GOAL A:
Transcribe the passage of the puppy-training forum thread between "It is really" and "with the pup.", inclusive.

***** SOURCE

The safety of my kids is paramount. I am worried that I am not doing enough to get him calm around my kids. I can't really remember the last time he nipped them but I am always on edge which I know I shouldn't be.

Then there is the darn snow. It is hard to exercise him so that he is "free" and playful. It seems he always gets overstimulated quickly. When we are outside we have my big coat, gloves, and boots to contend with.

I feel like the logistics of progressively more distractions is completely laughable at my house. My 3 y.o. will wear fancy huge dresses around him with long ties. Then change into an angel costume. ALL DAY. I watch them all the time, crate him, have him gated in the living room (with me in it) and then try to monitor when they are together. I discourage this and coax her into normal clothes, but I fail in that regard, too. I also feel like she should be able to dress up as she likes. You are only 3 once. I use the dresses as training opportunities but I don't know if I am doing it right.

I really need to hear from people who successfully trained a dog-- their first-- around children who are 2 or 3. A dog, I might add, who is not naturally gentle with children but not afraid of them. 

Anyway, again, I feel like he (we) are going BACK in training, not forward. Not progressing. It highlights to me that I don't know what I am doing.


----------



## solinvictus (Oct 23, 2008)

Please don't be discouraged. Puppies are hard work but so worth the effort. We all go through 2 steps forward then 5 steps backwards. 

It is really important that you do set up structured training times with just you and your pup along with the daily household chaos. It is also important to give your daughter time to play in those dresses without you having to keep her safe from the pup. So you may set up some time to reward the pup for his good choices while she is in her dress up clothes and then put him in the x-pen to play with safe doggie items. This will give him time to learn to entertain himself but also keep him from picking up bad habits while you are not keeping both eyes on him. It is also important to teach your daughter that there are times during the day when she needs to wear normal daily safe clothing while you are doing daily chores including working with the pup.

You will have to find the right routine (schedule) and with a young family the schedule has to be flexible. 

I have trained both young puppies and young children successfully together in the past but I admit that my children are now grown. 

Have a daily training plan. Have formal training sessions twice a day. They shouldn't last more than 5 or 6 minutes. The rest of the pups measured meals are for all the good choices that are made through out the day. For those 2 formal training sessions it is just you and the pup. Either an older child, your partner or have your youngest sit at the table and color while puppy is doing his formal training (school lesson) have her do a school lesson age appropriate at the table at the same time. If you find that you have an opportunity to train something you really want to train but it wasn't on the today list be flexible do it and move something from the list onto tomorrows list.

**********
***** SUPPLIED MATERIAL

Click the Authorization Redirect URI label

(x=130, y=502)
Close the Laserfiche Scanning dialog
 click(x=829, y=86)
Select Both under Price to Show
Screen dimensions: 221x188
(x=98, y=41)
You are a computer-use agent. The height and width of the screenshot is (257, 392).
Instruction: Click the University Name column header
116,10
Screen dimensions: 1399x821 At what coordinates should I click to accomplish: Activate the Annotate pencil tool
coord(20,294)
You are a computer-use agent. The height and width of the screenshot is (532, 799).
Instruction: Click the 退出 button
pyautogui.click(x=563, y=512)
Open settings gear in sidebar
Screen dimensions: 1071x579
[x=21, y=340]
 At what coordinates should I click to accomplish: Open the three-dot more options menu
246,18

**********
***** SUPPLIED MATERIAL

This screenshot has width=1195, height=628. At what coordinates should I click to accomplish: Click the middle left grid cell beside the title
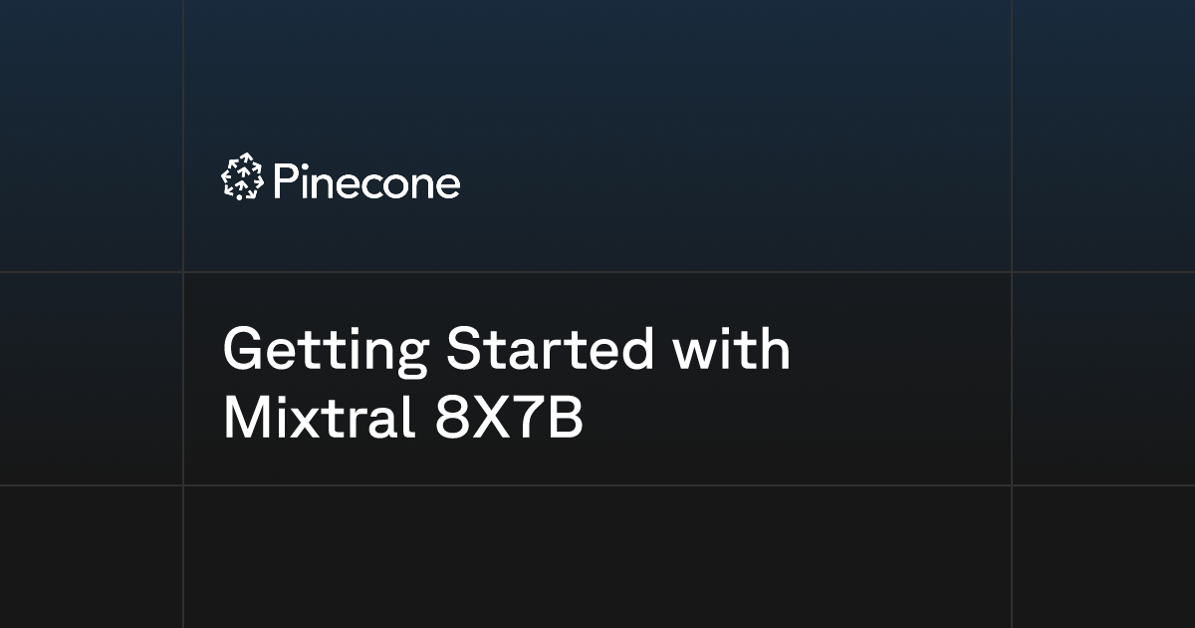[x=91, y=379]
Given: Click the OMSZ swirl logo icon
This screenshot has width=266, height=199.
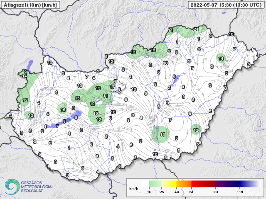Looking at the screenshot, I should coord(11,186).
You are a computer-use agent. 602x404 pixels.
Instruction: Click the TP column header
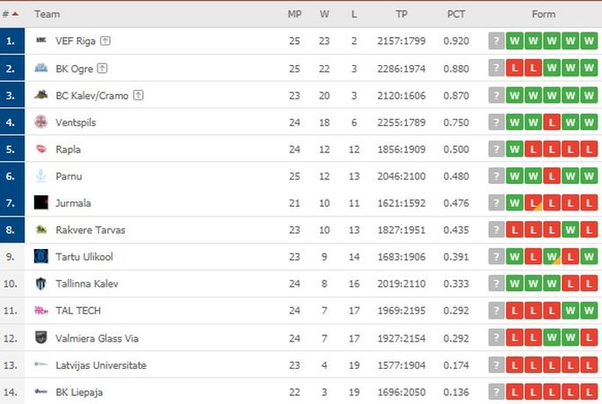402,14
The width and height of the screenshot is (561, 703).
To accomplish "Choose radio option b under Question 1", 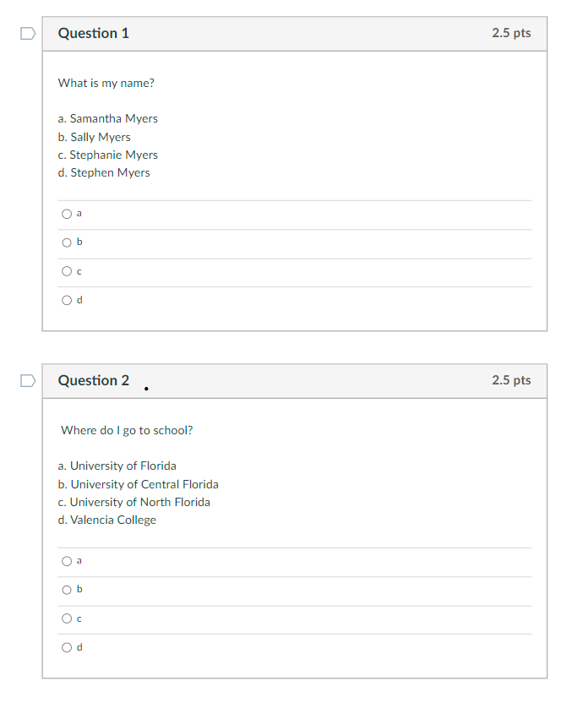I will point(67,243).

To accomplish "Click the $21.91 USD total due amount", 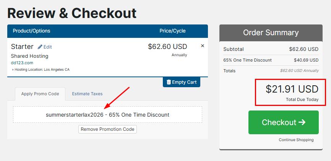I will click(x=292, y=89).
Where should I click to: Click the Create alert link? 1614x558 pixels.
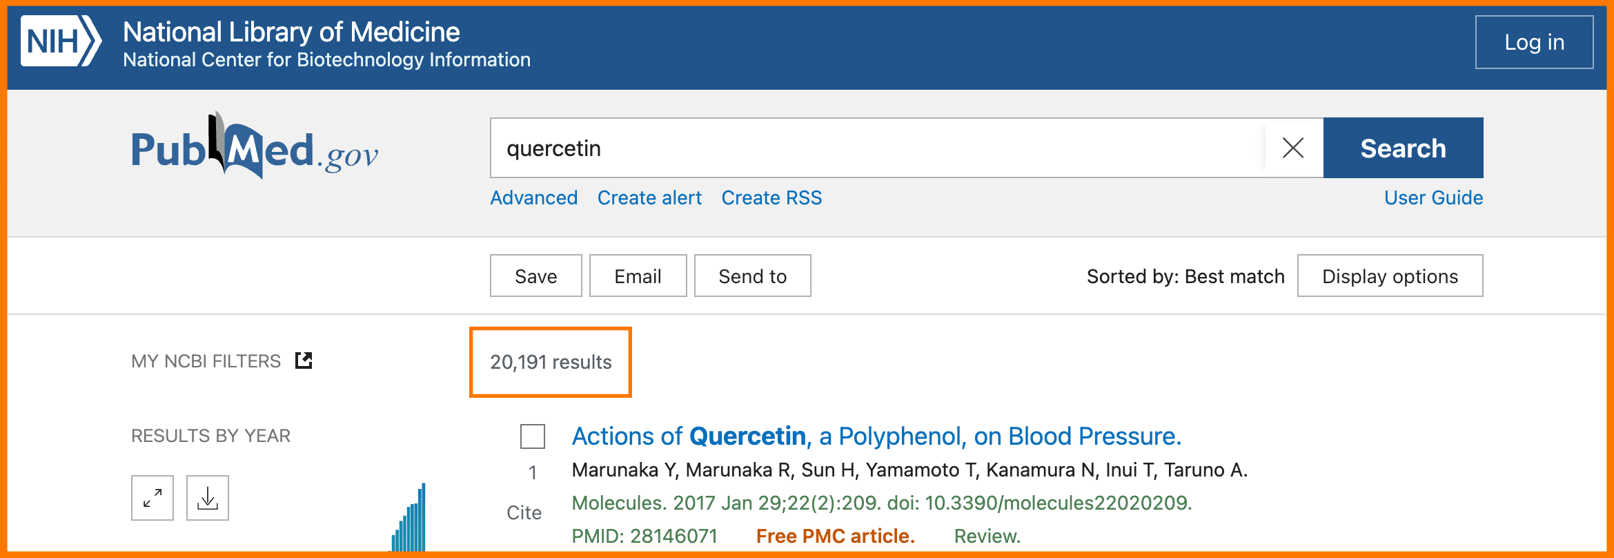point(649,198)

**********

GOAL B:
Format the entries between the lines holding "Click the Authorization Redirect URI label" and "coord(20,294)", inclusive, as a numbered list, leaving out blank lines.

FINISHED ANSWER A:
It is really important that you do set up structured training times with just you and your pup along with the daily household chaos. It is also important to give your daughter time to play in those dresses without you having to keep her safe from the pup. So you may set up some time to reward the pup for his good choices while she is in her dress up clothes and then put him in the x-pen to play with safe doggie items. This will give him time to learn to entertain himself but also keep him from picking up bad habits while you are not keeping both eyes on him. It is also important to teach your daughter that there are times during the day when she needs to wear normal daily safe clothing while you are doing daily chores including working with the pup.

FINISHED ANSWER B:
1. Click the Authorization Redirect URI label
2. (x=130, y=502)
3. Close the Laserfiche Scanning dialog
4.  click(x=829, y=86)
5. Select Both under Price to Show
6. Screen dimensions: 221x188
7. (x=98, y=41)
8. You are a computer-use agent. The height and width of the screenshot is (257, 392).
9. Instruction: Click the University Name column header
10. 116,10
11. Screen dimensions: 1399x821 At what coordinates should I click to accomplish: Activate the Annotate pencil tool
12. coord(20,294)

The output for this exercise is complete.